## EXERCISE AIM:
Your copy of the data should match it exactly, leaving out only the pictures.

*** Opening of INFORMATION ***

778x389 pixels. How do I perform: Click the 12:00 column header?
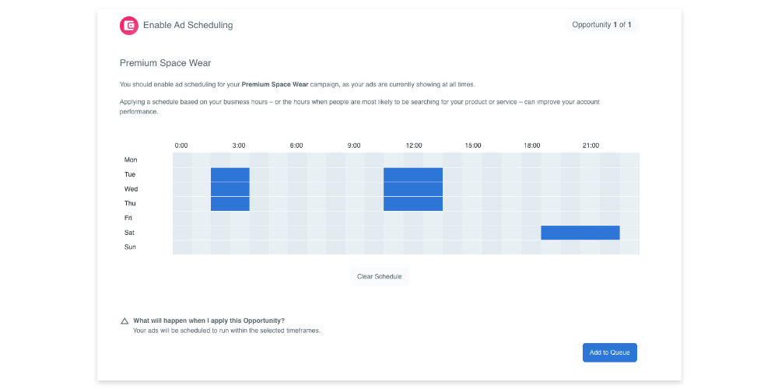[x=414, y=145]
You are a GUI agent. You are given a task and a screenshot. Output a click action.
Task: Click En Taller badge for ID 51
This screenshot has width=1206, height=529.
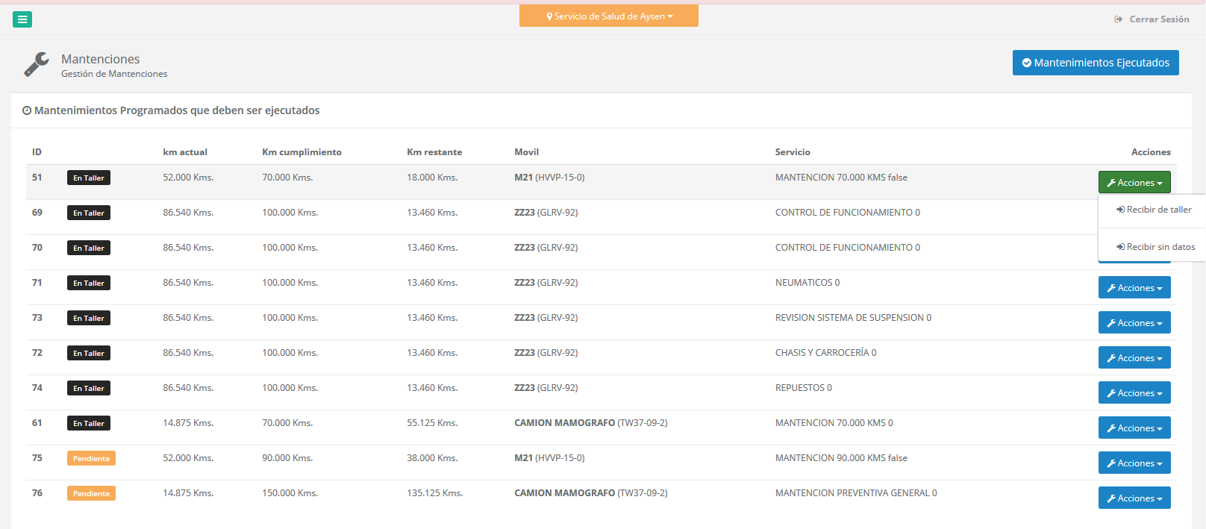[88, 178]
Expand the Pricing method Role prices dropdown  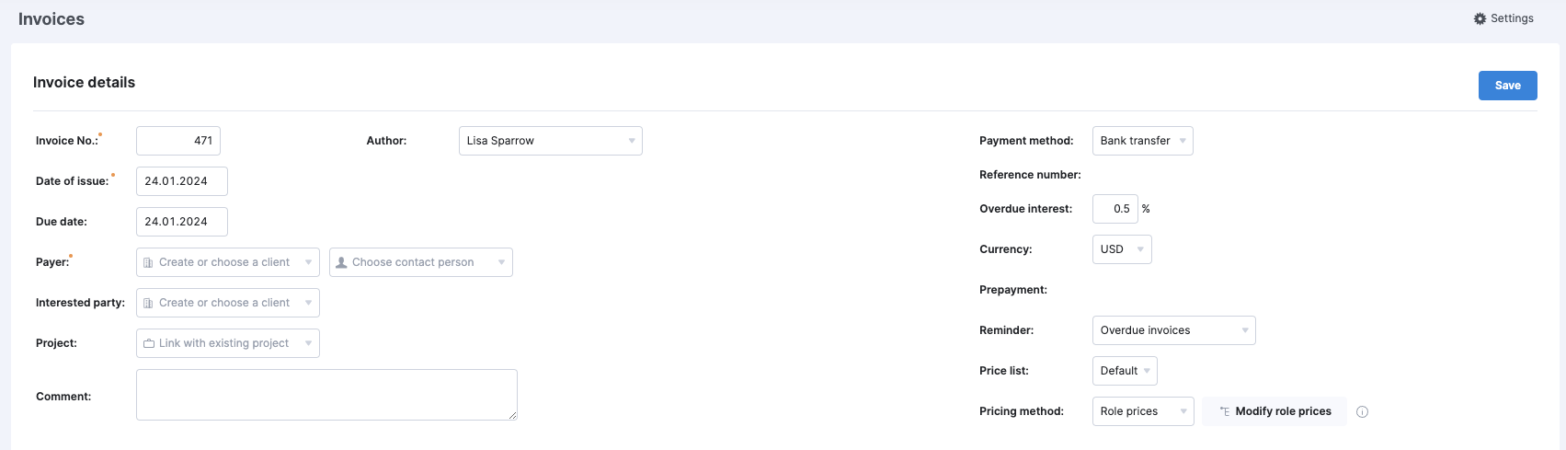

*** Close of INFORMATION ***

## RESULT:
778x389 pixels. How do I perform: Click the 12:00 column header?
[x=414, y=145]
You are a GUI agent. You are given a task and a screenshot. Output a click action.
Task: Click En Taller badge for ID 51
This screenshot has width=1206, height=529.
[88, 178]
Expand the Pricing method Role prices dropdown  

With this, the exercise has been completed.